A single number is required: how many lines in the entries hold the word "Click".

-- -- --

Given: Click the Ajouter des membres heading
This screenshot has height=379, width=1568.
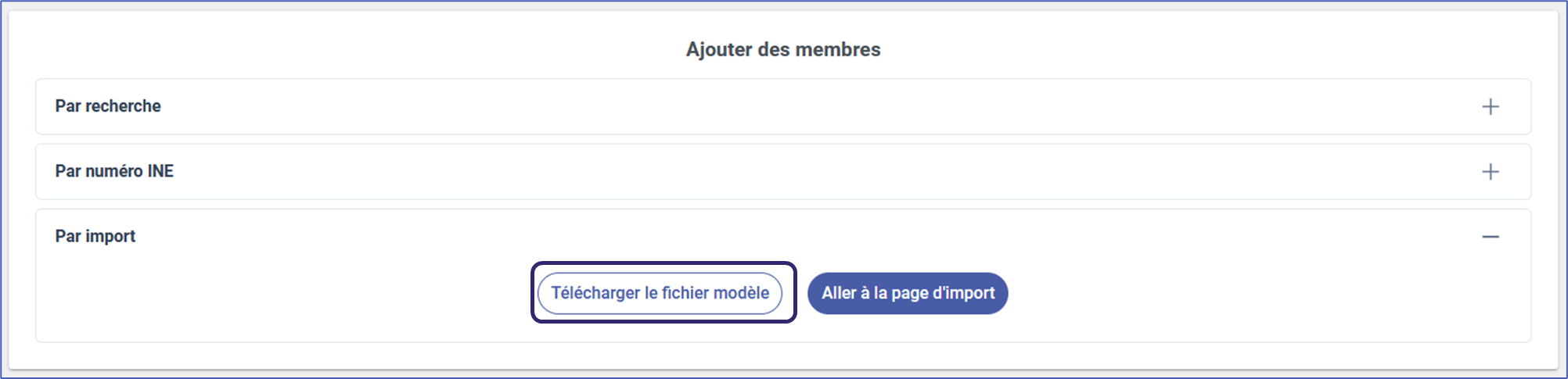Looking at the screenshot, I should tap(783, 49).
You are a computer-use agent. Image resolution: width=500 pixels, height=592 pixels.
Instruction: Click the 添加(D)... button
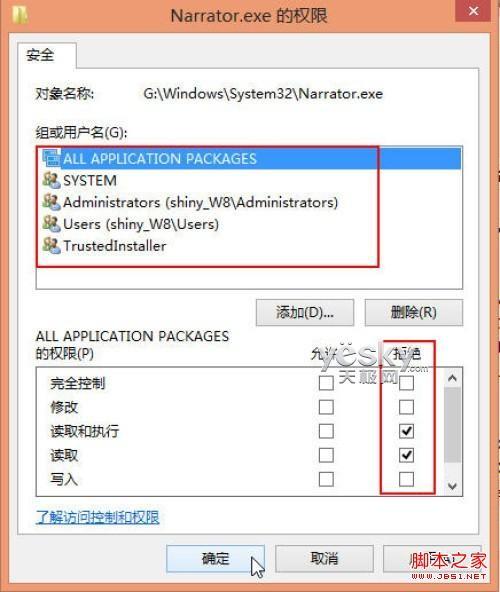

-- -- --

Result of the exercise:
2